As Falk and Draga stood back-to-back, Falk was reminded, not for the first time, of that old concept as his falchion and Draga's messers spilled elven blood across the deck of that blasphemous ship. A pallid elf wearing almost nothing, carrying a dagger in each hand, leapt at Falk from the rigging, keening an ululating war cry. Falk fired his pistol's second barrel up at the Witch Elf. The buckshot tore into the Druchii's middle, fouling her leap. She flopped to the deck, daggers skittering away. Falk watched another elf stumble past from behind, clutching a throat that was torrenting blood over his hands.

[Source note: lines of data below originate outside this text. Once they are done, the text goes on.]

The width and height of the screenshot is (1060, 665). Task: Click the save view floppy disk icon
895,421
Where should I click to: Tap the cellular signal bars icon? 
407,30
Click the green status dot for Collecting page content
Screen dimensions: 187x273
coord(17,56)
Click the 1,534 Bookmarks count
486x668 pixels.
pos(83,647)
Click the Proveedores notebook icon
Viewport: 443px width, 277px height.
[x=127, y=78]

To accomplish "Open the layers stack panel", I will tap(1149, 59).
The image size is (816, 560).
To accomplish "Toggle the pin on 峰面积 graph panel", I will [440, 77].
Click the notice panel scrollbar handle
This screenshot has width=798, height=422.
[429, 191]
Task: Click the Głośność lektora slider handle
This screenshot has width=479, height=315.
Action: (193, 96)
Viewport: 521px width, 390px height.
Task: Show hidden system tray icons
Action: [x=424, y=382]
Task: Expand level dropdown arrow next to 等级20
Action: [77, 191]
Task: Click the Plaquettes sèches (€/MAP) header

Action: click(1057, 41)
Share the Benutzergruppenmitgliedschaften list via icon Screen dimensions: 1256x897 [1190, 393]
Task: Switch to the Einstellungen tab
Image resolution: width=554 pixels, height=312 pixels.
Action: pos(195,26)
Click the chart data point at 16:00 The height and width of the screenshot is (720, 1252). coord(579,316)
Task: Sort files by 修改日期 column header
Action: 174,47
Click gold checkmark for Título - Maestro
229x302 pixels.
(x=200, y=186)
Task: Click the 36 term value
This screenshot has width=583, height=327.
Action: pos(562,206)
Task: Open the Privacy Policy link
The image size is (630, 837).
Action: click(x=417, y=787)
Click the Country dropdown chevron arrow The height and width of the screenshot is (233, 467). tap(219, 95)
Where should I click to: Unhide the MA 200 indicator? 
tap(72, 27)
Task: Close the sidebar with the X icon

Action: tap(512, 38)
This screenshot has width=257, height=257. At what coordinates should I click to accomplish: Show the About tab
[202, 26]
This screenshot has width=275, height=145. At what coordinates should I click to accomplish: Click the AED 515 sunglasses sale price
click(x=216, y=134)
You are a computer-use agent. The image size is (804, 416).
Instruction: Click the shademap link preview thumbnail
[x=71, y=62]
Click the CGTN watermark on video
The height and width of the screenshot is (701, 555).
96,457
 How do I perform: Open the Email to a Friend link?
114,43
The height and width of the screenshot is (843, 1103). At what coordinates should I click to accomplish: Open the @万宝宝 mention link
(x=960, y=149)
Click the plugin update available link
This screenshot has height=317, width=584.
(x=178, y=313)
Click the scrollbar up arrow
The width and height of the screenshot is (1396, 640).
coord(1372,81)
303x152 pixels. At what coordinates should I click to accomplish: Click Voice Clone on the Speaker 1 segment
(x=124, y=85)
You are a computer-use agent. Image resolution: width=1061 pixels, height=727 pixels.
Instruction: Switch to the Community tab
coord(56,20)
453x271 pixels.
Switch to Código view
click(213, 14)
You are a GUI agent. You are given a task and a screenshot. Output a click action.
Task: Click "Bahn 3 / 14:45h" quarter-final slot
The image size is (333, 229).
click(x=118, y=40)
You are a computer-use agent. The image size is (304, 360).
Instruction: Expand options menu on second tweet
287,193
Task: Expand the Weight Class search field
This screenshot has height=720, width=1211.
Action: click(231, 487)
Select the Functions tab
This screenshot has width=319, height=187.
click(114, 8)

The fight was even for the moment, the corsairs managing to minimize the Imperial bridgehead on their ship, flashing blades and boarding pikes sending marines tumbling to be crushed between the ships. The outcome would have remained an open question were it not for what happened next.
Another wolfship, this one flying the flag of Marienburg, drew along the enemy frigate's starboard side. The elves were forced to fight on two fronts now as Marienburg Marines stormed aboard. There were even a few of the Knights-Mariner among their number, templar-knights of Manaan armed with tridents, nets, and light armor. What drew the eye, though, was a person in bright yellow, swinging on a rope above them all, their cutlass glowing like the sun.
"BELLONA MYRMIDIA!" Sister Bianca Scordato declared as she landed on a platform occupied by a pair of Druchii crossbowmen.
Two flicks of her cutlass and the elves were slain, falling from their perch, and the Radiant grabbed another rope from the rigging. She sliced it from its mooring and leap out, the rope slowing her descent. Her boots thudded against the deck just beside Falk and Draga, drawing out her dirk with a reversed grip in her off hand.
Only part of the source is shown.